EXCERPT TO READ:
########

Elaha

****1/2

Reviewed by: Jennie Kermode

Elaha
"Aboyan lets Layla drive the film with an emotional intensity alongside which everything else fades." | Photo: Glasgow Film Festival

How has a tiny strip of mucous membrane, often no more than an inch in length, sometimes absent from birth, come to signify so much? It can thin away to nothing as a consequence of exercise or hot baths and yet, in a number of cultures around the world, women are still subject to examinations to determine whether or not it is still intact; occasionally, they are killed because it is not. As she approaches the day of her wedding, Elaha (Bayan Layla) is desperate to find a means of repairing her hymen in case her husband should think that she is lacking in virtue. It can be done surgically, but it’s expensive. All she has is a part time job in a laundry, and she absolutely cannot ask family members for help. What is she to do?

########

MATERIAL PROVIDED:

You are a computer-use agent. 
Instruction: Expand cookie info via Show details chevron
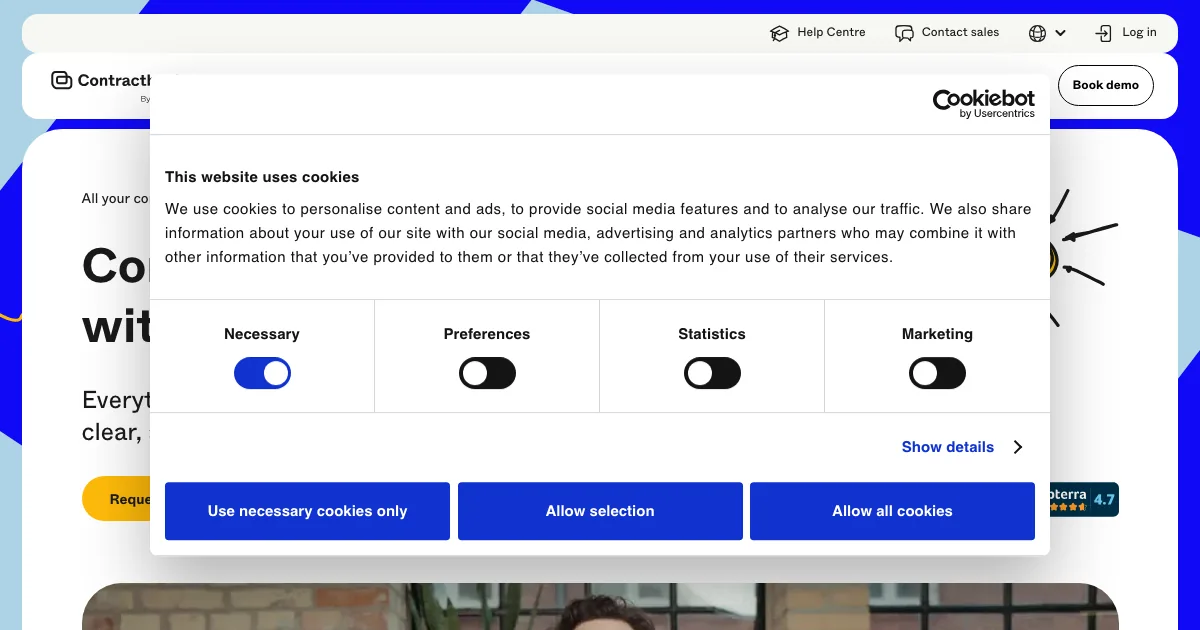click(1018, 447)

########

INSTRUCTIONS FOR THE TASK: Reproduce the review of Elaha above word for word, in full.

EXPECTED OUTPUT:
Elaha

****1/2

Reviewed by: Jennie Kermode

Elaha
"Aboyan lets Layla drive the film with an emotional intensity alongside which everything else fades." | Photo: Glasgow Film Festival

How has a tiny strip of mucous membrane, often no more than an inch in length, sometimes absent from birth, come to signify so much? It can thin away to nothing as a consequence of exercise or hot baths and yet, in a number of cultures around the world, women are still subject to examinations to determine whether or not it is still intact; occasionally, they are killed because it is not. As she approaches the day of her wedding, Elaha (Bayan Layla) is desperate to find a means of repairing her hymen in case her husband should think that she is lacking in virtue. It can be done surgically, but it’s expensive. All she has is a part time job in a laundry, and she absolutely cannot ask family members for help. What is she to do?